> **The data**
#####

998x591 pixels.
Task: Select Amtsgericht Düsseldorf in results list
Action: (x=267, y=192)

#####

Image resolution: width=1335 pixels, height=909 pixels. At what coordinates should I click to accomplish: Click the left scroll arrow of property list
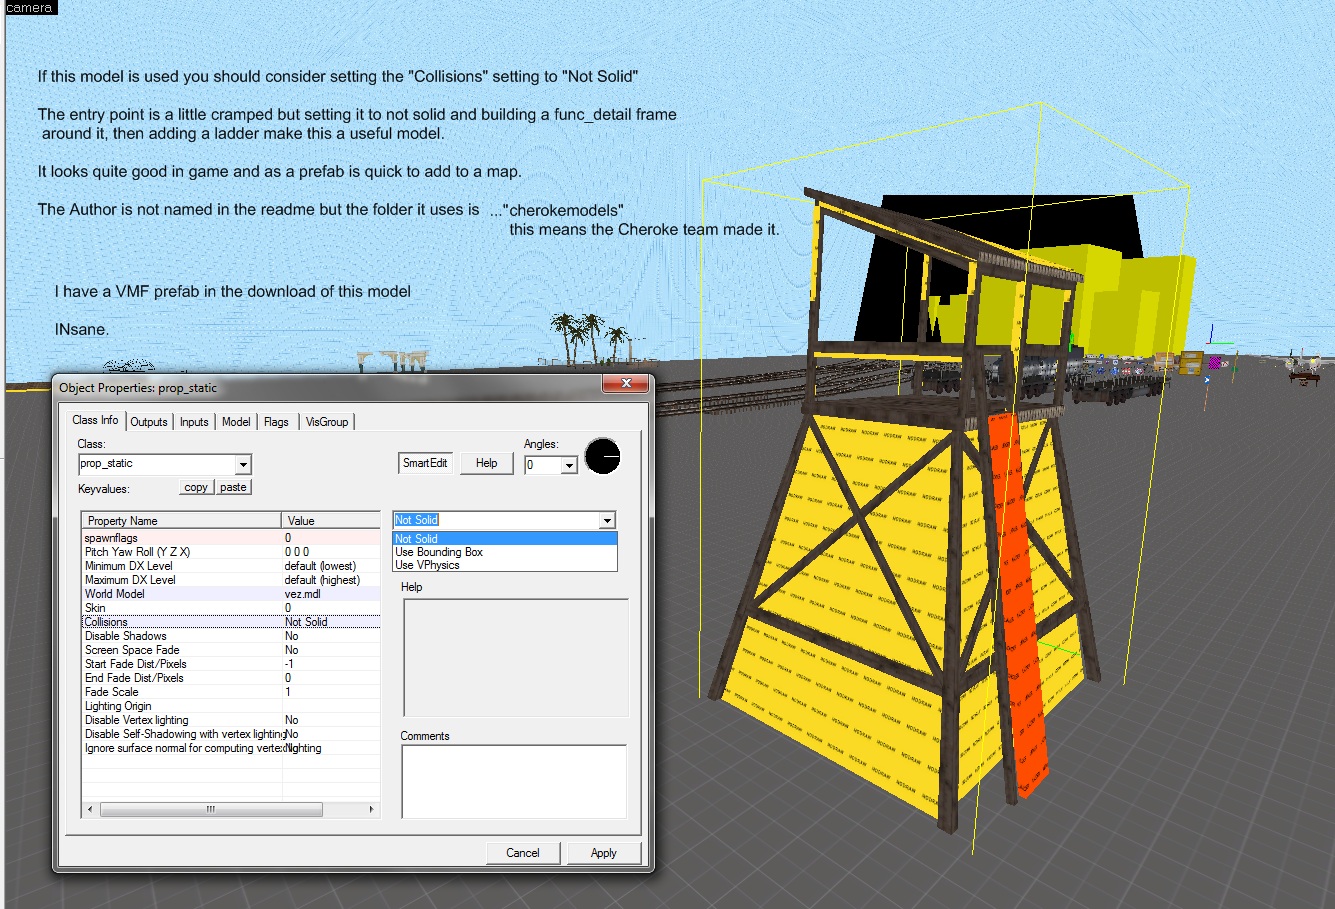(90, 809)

#####

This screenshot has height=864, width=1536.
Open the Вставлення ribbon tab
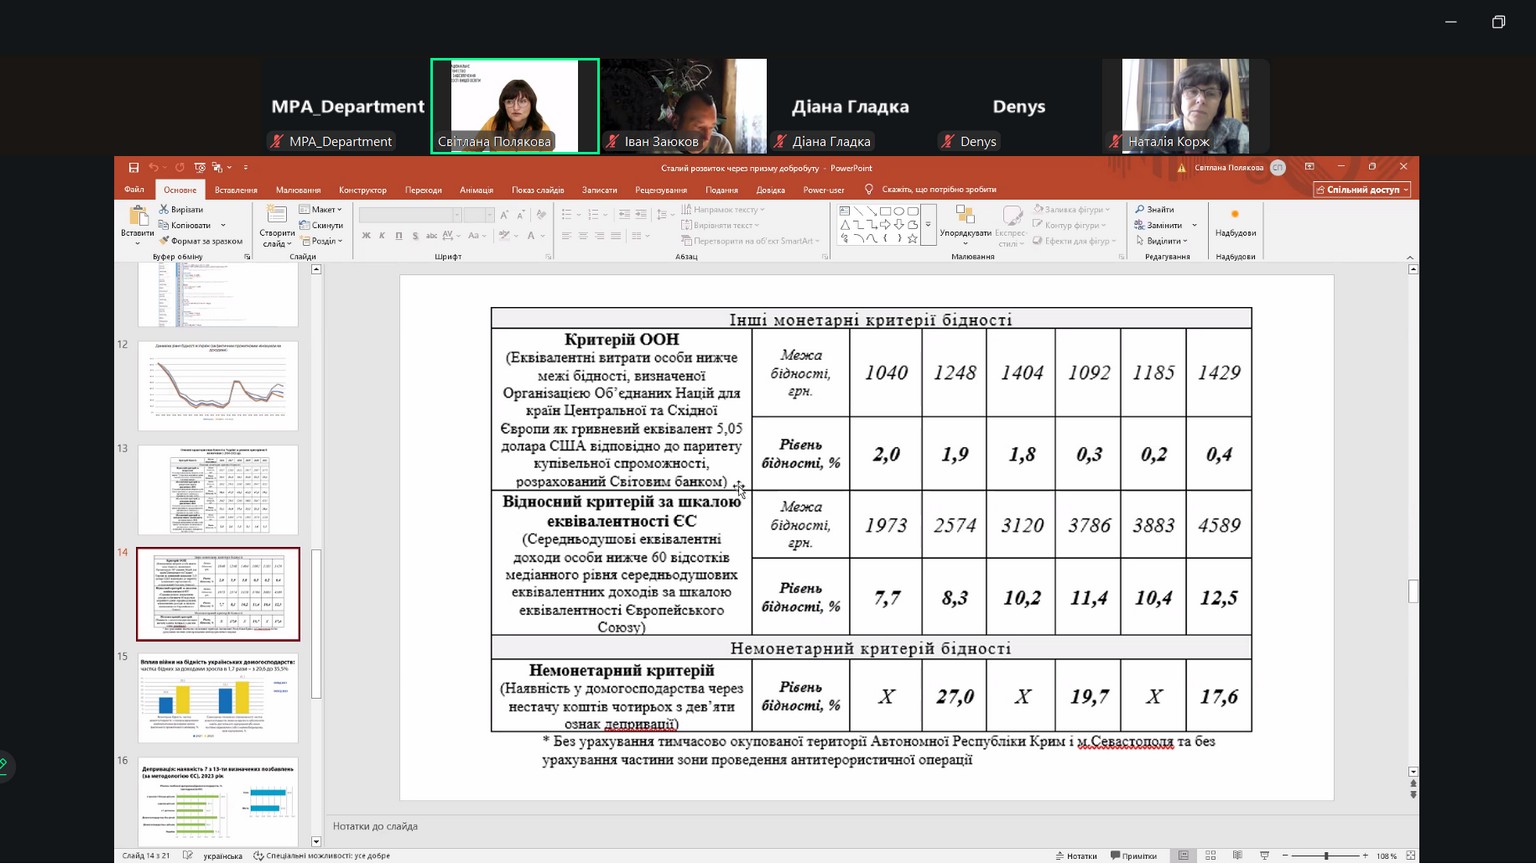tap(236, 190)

#####

> **Exercise requirements**
Express the material from the line with "This screenshot has height=864, width=1536." up to and including the line with "tap(236, 190)" as a Markdown table with columns No. and Text, one row per line, blank lines skipped. Omit the pictures.

> **Result of this exercise**
| No. | Text |
|---|---|
| 1 | This screenshot has height=864, width=1536. |
| 2 | Open the Вставлення ribbon tab |
| 3 | tap(236, 190) |